── Trecho da fonte
Este qualificativo me parece o mais conveniente porque, nesta carta, me dirijo menos ao imperador e ao homem, que ao irmão. E, ademais, a escrevo quase desde o outro mundo, encontrando-me à espera de uma morte bem próxima.

Não queria morrer sem dizer o que penso de vossa atividade presente, o que poderia ser, e o grande bem que poderia reportar a milhões de homens e a mesmo a vós, e o grande mal que podeis fazer se persistires em continuar pelo caminho que agora segues.

Um terço da Rússia está submetida a uma contínua vigilância policial; o exército de policiais conhecidos e secretos aumenta sem cessar; as prisões, os centros de deportação e os calabouços estão repletos; fora os duzentos mil criminosos comuns, há um número considerável de condenados políticos entre os quais consta agora uma multidão de operários. A censura com suas medidas repressivas chegou a tal grau que superou os piores momentos dos anos que se seguiram a 1840. As perseguições religiosas não foram nunca tão frequentes nem tão cruéis como o são agora, e tornam-se cada vez mais frequentes e mais cruéis.

Nas cidades e nos centros industriais concentram-se tropas, que armadas de fuzis se lançam contra o povo. Em alguns pontos já se produziram choques e matanças e em outros pontos se preparam mais choques e mais matanças, e a crueldade delas promete ser ainda maior.
────
── Dados fornecidos
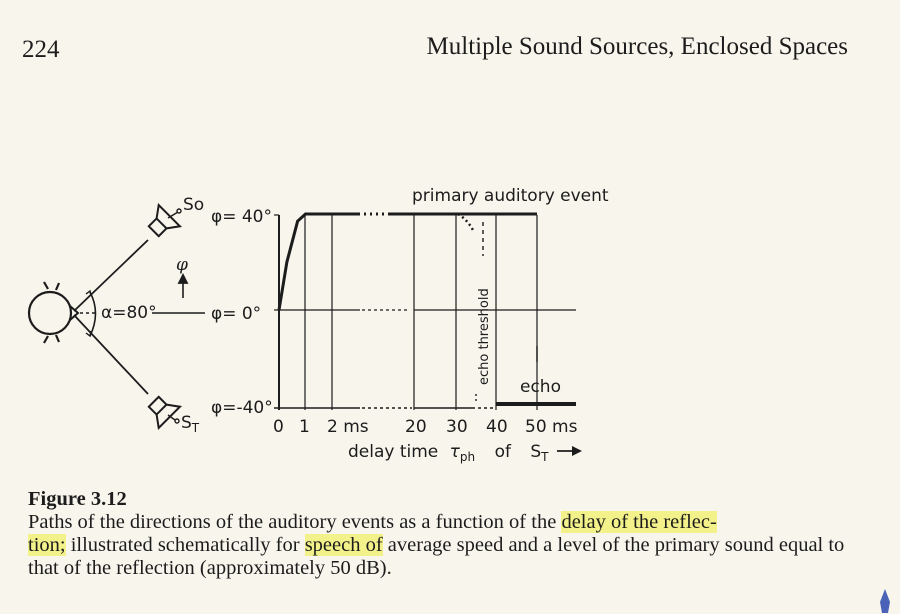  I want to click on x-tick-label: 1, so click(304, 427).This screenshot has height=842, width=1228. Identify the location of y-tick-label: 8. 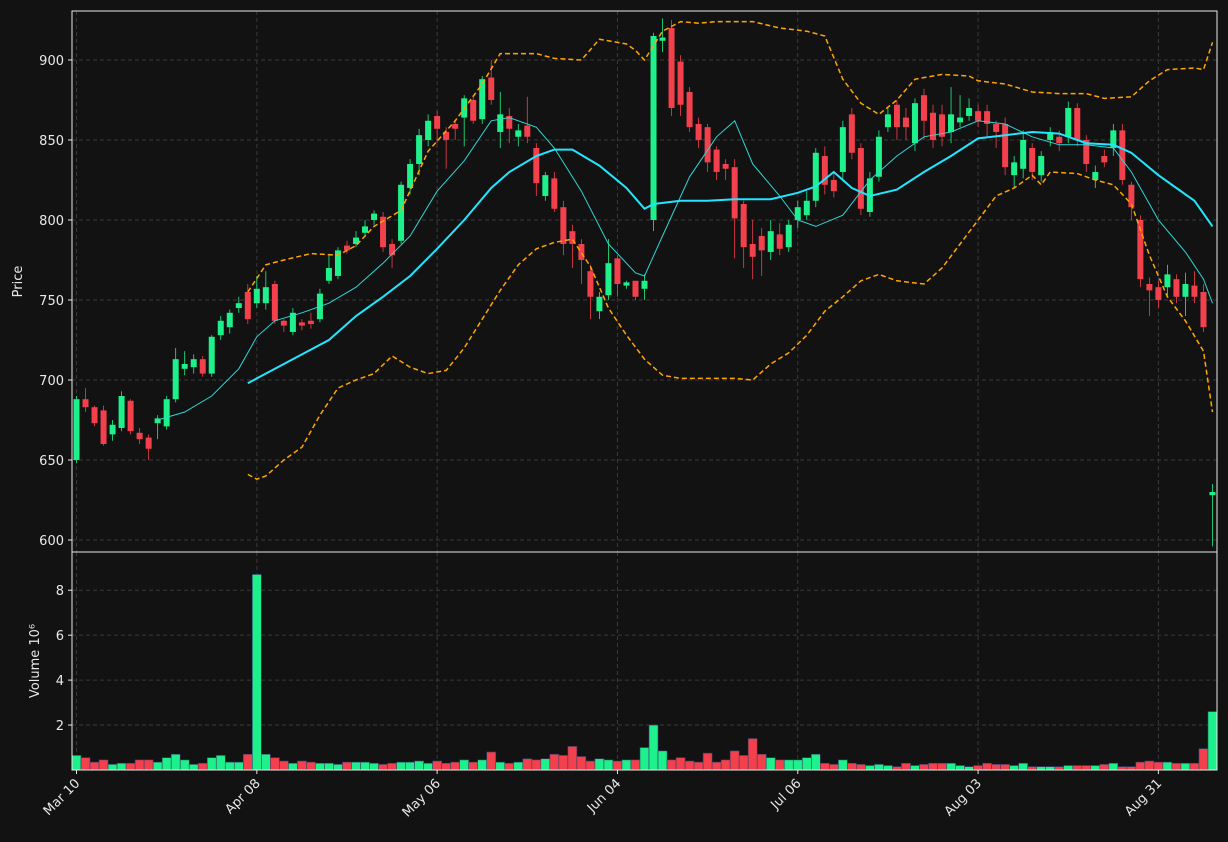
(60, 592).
────
Instruções>
A – Por favor, indique se cada afirmação a seguir está de acordo com a carta, respondendo sim ou não e citando literalmente as palavras que decidem a questão. (i) Um terço da Rússia vive sob vigilância policial contínua. (ii) As perseguições religiosas estão ficando menos frequentes. (iii) Quem escreve afirma estar à espera de uma morte próxima.
B – Transcreva fielmente o trecho da carta que vai de "Não queria morrer" a "que agora segues.".
As linhas formam um material à parte, sem relação com a carta.

Respostas>
A –
(i) Sim: "Um terço da Rússia está submetida a uma contínua vigilância policial".
(ii) Não: "tornam-se cada vez mais frequentes e mais cruéis".
(iii) Sim: "encontrando-me à espera de uma morte bem próxima".

B –
Não queria morrer sem dizer o que penso de vossa atividade presente, o que poderia ser, e o grande bem que poderia reportar a milhões de homens e a mesmo a vós, e o grande mal que podeis fazer se persistires em continuar pelo caminho que agora segues.